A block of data
***

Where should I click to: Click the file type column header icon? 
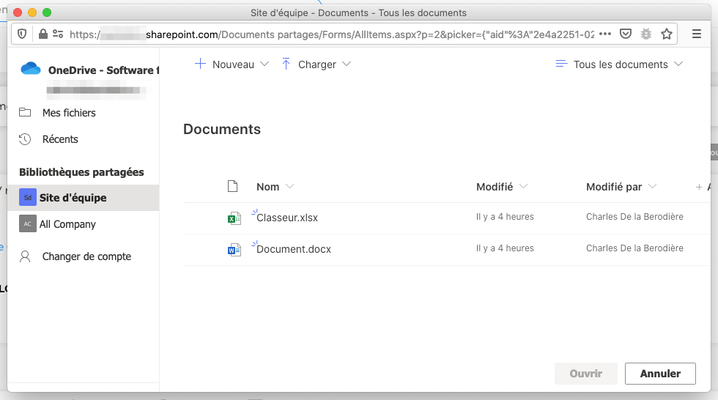pos(233,186)
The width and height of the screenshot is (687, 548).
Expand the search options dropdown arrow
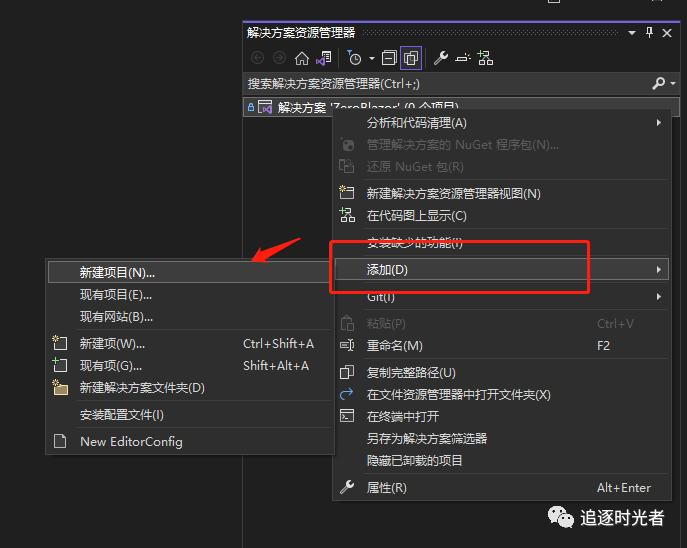[x=671, y=84]
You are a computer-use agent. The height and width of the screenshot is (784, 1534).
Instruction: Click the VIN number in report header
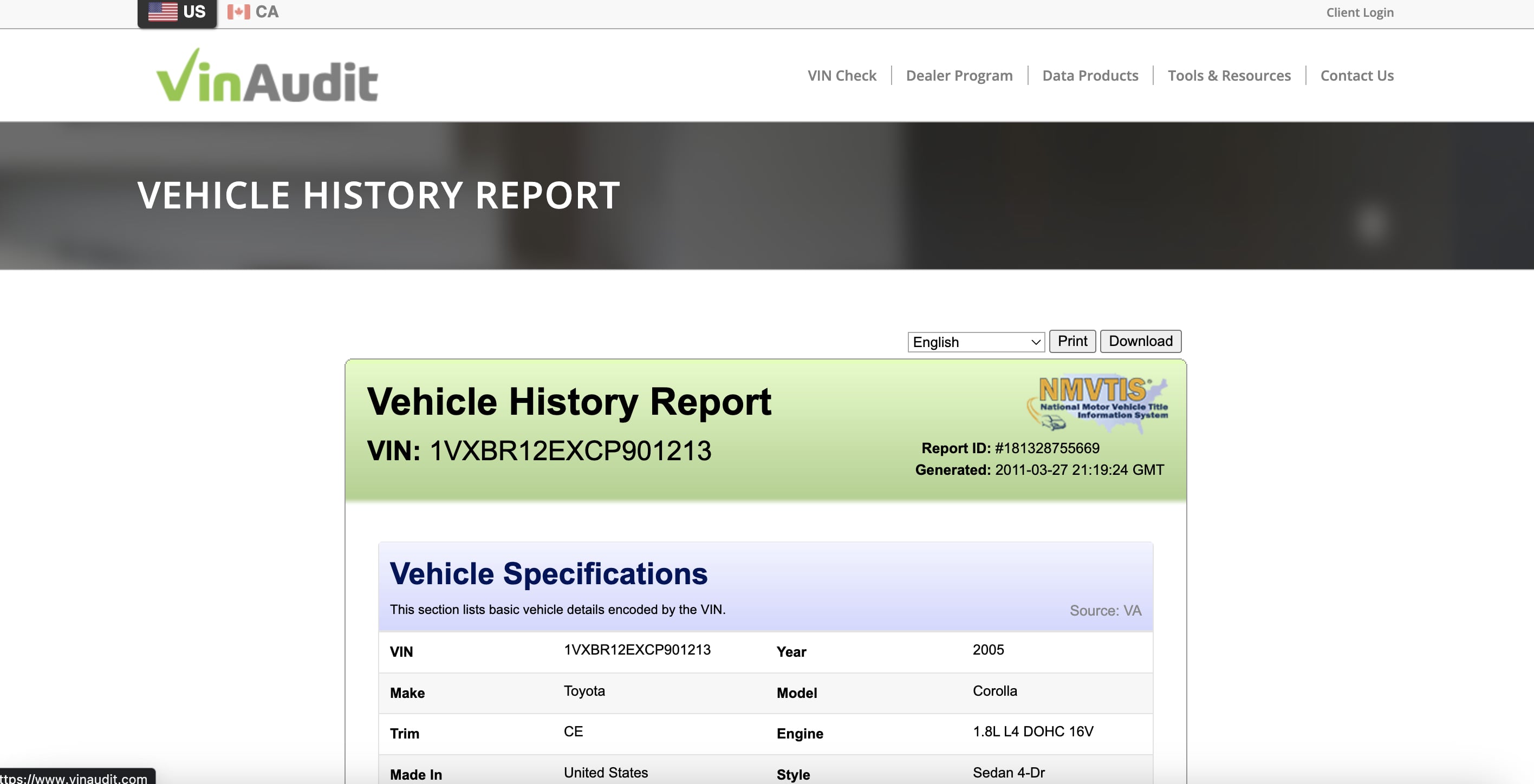[x=570, y=450]
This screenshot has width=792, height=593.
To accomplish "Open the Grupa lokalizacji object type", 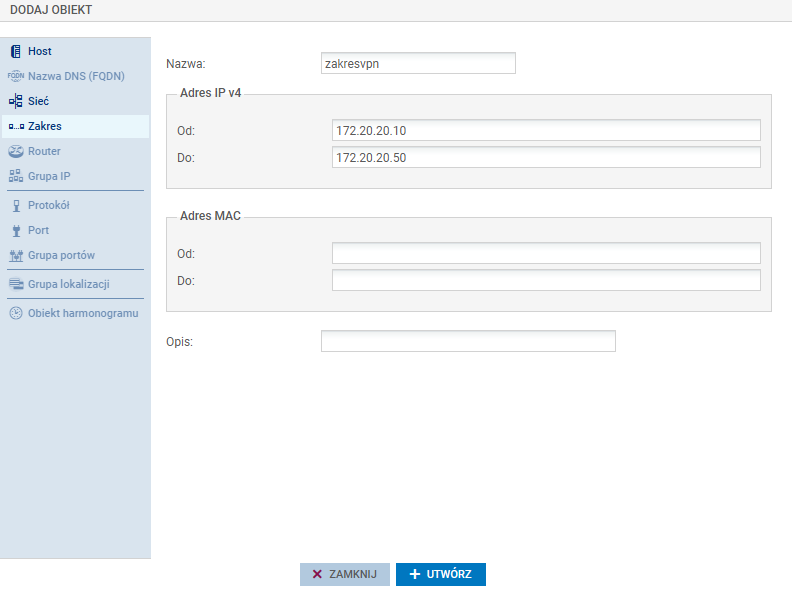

***

[EXERCISE DETAILS] Starting with the line containing "You are a computer-use" and continuing through the end of the records above, arrange those lines as a numbered list, omitting blank lines and any pictures.

[EXPECTED ANSWER]
1. You are a computer-use agent. The height and width of the screenshot is (784, 1534).
2. Instruction: Click the VIN number in report header
3. [x=570, y=450]
4. This screenshot has width=792, height=593.
5. To accomplish "Open the Grupa lokalizacji object type", 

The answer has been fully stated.